### TASK GOAL:
Pictures do not belong in the copy; quote every entry below exactly.

(Stored records)
= = = = = = =

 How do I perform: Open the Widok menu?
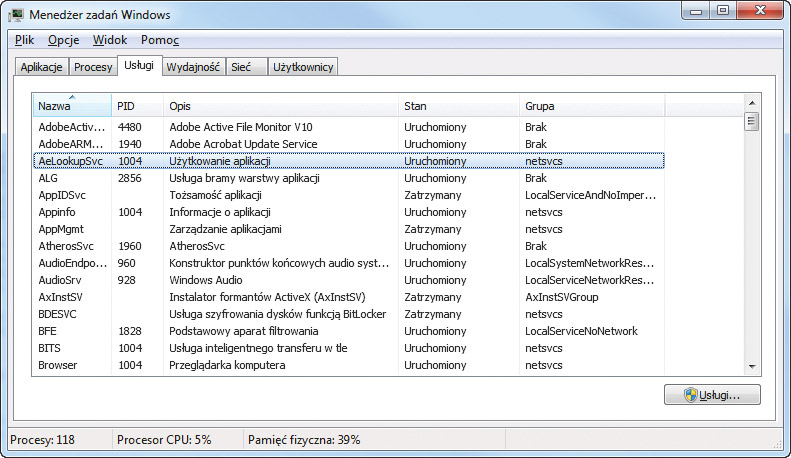tap(110, 40)
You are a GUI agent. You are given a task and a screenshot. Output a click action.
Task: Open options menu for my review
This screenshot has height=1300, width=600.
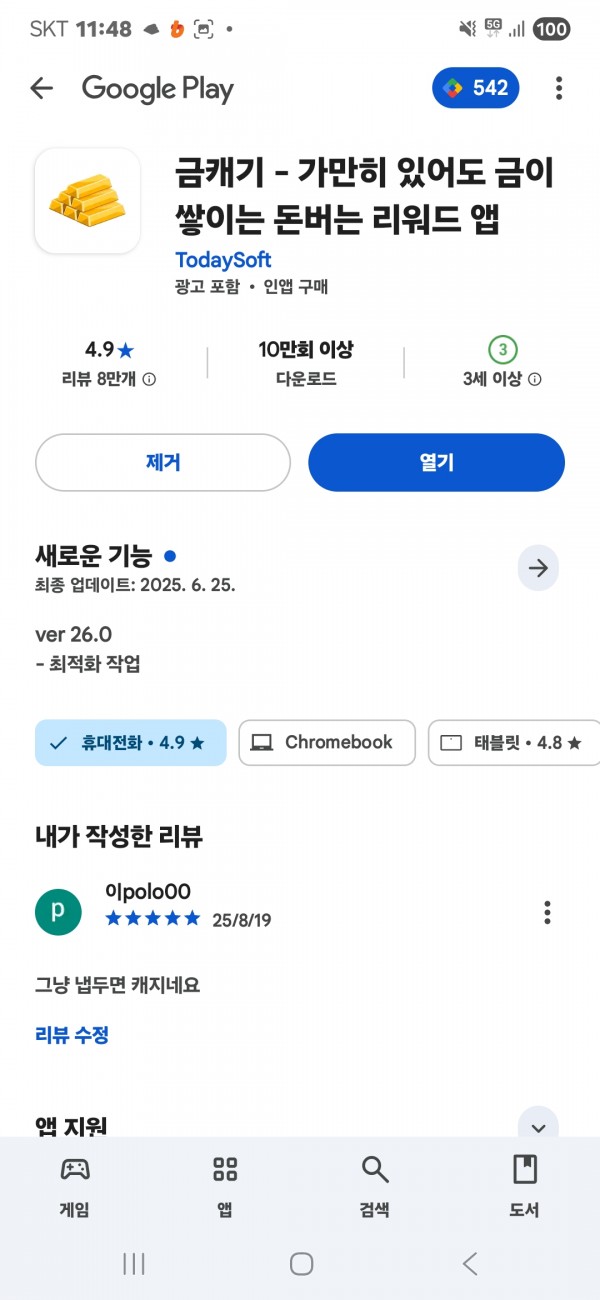click(547, 912)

= = = = = = =

### RESPONSE TO THIS TASK:
 How do I perform: Open the Widok menu?
tap(110, 40)
You are a GUI agent. You are given a task and a screenshot. Output a click action.
Task: Open options menu for my review
This screenshot has height=1300, width=600.
click(547, 912)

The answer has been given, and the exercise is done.